I'm not even going to tell you to not worry, because you probably will continue to worry anyway. It's amazing how the stress of IF can make pregnancy seem so bleak! There's nothing like 12 weeks of cautious optimism to make a pg girl nuts! I had more than a few emotional breakdowns during my 1st trimester because I was sure there was something wrong with the baby, and everything turned out fine! There are so many hormonal and muscular things going on down there right now, I'm sure it's just a normal pg pain. Keep thinking those positive baby thoughts and keep us posted on your U/S tomorrow! We're all thinking about you and praying for you and your little munchkin!!

Aunt Becky said...

*hugs*

And many, many good vibrations.

Anonymous said...

Sending good thoughts your way for the u/s tomorrow. That first trimester is hard, especially after all you have been through to get there. Will be thinking of you!

Joy said...

Perhaps a flaming bag of poo on the doorstep would make him reconsider how bad some unscooped poop really is.

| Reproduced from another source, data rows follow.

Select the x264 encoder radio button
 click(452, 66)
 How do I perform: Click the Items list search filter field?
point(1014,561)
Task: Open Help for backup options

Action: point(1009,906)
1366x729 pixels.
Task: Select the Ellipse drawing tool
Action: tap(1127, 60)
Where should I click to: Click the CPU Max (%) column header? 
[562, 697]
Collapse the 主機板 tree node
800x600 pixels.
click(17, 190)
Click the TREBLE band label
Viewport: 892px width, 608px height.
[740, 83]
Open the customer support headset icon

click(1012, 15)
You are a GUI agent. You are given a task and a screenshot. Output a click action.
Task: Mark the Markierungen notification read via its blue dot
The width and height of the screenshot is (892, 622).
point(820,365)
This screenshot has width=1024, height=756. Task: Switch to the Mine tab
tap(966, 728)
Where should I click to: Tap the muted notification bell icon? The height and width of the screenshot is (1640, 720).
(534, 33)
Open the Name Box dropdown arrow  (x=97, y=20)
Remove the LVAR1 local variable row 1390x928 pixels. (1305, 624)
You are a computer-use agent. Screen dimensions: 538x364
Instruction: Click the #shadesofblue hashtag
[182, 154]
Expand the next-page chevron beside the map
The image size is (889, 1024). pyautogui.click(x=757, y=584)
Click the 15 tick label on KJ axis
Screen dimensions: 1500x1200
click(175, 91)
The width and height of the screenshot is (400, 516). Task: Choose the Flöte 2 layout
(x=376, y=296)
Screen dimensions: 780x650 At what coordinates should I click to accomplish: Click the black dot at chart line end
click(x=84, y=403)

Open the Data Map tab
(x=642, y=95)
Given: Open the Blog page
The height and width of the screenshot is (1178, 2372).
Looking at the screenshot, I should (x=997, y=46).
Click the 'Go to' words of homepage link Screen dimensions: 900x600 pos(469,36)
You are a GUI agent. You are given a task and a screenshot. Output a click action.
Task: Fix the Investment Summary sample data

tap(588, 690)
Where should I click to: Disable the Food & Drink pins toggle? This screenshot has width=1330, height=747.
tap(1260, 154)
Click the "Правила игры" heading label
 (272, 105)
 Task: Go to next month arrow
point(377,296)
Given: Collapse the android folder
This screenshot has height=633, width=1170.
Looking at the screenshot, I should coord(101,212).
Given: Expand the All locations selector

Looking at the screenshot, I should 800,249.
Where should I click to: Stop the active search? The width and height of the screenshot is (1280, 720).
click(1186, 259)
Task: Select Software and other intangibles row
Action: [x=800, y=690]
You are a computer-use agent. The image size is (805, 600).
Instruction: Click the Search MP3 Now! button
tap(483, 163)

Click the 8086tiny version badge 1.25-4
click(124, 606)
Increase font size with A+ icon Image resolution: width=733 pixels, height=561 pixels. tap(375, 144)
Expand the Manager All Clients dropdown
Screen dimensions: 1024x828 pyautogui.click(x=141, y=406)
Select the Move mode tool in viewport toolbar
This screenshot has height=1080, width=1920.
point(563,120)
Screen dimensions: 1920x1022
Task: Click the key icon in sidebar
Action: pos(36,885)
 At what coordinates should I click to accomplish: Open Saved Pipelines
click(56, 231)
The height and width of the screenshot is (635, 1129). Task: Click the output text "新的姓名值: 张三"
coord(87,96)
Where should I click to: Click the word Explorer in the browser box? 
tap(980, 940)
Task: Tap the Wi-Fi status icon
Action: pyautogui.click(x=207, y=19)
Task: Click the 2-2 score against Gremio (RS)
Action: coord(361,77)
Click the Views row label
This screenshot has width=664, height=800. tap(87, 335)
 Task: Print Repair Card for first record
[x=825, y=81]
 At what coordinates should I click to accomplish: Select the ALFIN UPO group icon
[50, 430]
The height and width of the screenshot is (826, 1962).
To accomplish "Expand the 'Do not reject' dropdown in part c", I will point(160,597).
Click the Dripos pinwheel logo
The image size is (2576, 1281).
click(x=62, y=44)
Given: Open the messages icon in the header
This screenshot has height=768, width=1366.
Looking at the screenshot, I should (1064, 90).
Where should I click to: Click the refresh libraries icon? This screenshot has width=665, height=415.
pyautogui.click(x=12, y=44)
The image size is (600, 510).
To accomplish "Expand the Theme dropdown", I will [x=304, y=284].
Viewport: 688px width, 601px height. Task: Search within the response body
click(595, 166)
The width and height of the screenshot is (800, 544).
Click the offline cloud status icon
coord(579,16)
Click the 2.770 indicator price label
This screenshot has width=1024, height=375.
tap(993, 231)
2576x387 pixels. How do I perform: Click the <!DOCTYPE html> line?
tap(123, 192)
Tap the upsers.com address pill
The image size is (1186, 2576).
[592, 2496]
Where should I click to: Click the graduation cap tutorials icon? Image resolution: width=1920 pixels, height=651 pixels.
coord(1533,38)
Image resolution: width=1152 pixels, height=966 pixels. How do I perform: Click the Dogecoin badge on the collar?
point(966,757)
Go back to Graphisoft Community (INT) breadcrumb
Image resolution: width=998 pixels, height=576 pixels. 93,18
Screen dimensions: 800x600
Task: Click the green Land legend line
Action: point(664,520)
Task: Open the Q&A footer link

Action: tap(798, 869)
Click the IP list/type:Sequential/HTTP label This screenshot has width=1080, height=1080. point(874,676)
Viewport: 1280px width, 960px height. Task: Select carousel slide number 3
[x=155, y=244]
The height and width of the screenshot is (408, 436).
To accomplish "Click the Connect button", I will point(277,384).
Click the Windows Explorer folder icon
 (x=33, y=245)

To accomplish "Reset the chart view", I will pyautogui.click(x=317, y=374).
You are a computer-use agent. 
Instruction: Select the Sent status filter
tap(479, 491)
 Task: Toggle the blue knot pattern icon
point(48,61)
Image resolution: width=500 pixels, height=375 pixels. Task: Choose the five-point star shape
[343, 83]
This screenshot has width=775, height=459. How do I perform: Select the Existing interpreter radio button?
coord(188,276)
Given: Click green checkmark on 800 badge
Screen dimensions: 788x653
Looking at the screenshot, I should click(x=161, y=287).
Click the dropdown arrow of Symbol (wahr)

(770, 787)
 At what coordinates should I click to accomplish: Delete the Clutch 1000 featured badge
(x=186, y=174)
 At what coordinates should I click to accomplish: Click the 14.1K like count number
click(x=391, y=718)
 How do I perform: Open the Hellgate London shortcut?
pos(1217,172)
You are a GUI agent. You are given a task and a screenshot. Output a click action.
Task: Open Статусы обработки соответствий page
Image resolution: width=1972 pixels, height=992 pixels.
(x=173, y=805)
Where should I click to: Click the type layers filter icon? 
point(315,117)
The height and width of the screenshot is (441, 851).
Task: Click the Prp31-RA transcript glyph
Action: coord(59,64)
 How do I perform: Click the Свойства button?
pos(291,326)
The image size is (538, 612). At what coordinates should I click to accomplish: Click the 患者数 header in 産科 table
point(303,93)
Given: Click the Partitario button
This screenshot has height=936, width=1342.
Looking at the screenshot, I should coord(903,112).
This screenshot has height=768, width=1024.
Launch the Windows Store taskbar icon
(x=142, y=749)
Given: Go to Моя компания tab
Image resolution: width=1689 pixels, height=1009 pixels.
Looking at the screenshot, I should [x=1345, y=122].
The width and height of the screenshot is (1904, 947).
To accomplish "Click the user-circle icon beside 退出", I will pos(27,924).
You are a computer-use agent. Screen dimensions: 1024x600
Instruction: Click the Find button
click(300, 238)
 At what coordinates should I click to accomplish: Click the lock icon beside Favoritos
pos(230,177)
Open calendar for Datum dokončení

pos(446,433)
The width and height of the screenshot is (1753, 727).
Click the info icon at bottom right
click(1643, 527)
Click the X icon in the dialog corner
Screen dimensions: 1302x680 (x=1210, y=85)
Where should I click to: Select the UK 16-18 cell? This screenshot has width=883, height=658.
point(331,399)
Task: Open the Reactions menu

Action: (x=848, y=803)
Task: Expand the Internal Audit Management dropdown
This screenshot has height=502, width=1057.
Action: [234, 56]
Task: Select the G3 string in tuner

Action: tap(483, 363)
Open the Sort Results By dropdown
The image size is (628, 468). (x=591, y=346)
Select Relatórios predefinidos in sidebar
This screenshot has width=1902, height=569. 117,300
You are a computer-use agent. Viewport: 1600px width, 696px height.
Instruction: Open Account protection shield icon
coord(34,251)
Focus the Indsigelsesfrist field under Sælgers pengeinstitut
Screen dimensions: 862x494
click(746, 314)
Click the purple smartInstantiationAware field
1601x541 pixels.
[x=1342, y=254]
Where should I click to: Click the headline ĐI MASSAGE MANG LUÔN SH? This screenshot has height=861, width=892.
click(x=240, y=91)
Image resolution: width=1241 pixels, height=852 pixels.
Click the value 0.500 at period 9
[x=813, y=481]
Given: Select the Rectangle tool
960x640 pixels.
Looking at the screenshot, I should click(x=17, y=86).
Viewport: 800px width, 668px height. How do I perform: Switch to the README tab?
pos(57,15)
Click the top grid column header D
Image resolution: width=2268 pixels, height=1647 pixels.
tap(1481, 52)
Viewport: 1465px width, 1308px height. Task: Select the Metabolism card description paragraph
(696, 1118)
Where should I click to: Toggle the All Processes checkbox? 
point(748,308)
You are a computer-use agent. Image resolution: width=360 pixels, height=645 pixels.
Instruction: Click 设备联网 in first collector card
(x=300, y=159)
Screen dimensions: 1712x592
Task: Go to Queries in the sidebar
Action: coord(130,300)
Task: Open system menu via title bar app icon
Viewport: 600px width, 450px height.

I'm sorry you're scared. I've been pretty cramps throughout my entire pregnancy this time and as of today things are going swimmingly. Some cramping is normal. I know that is probably not very reassuring. I know that when people tried to tell me the same all I wanted to say was "Yeah, but MINE isn't!"

It's very hard to stay positive when you've been through so much bullshit. (I say as I sit here being nervous myself.)

I am still praying for you guys.

Anonymous said...

I'm rooting for you and the little plum. Hope everything goes well today, I will be checking on you throughout the day.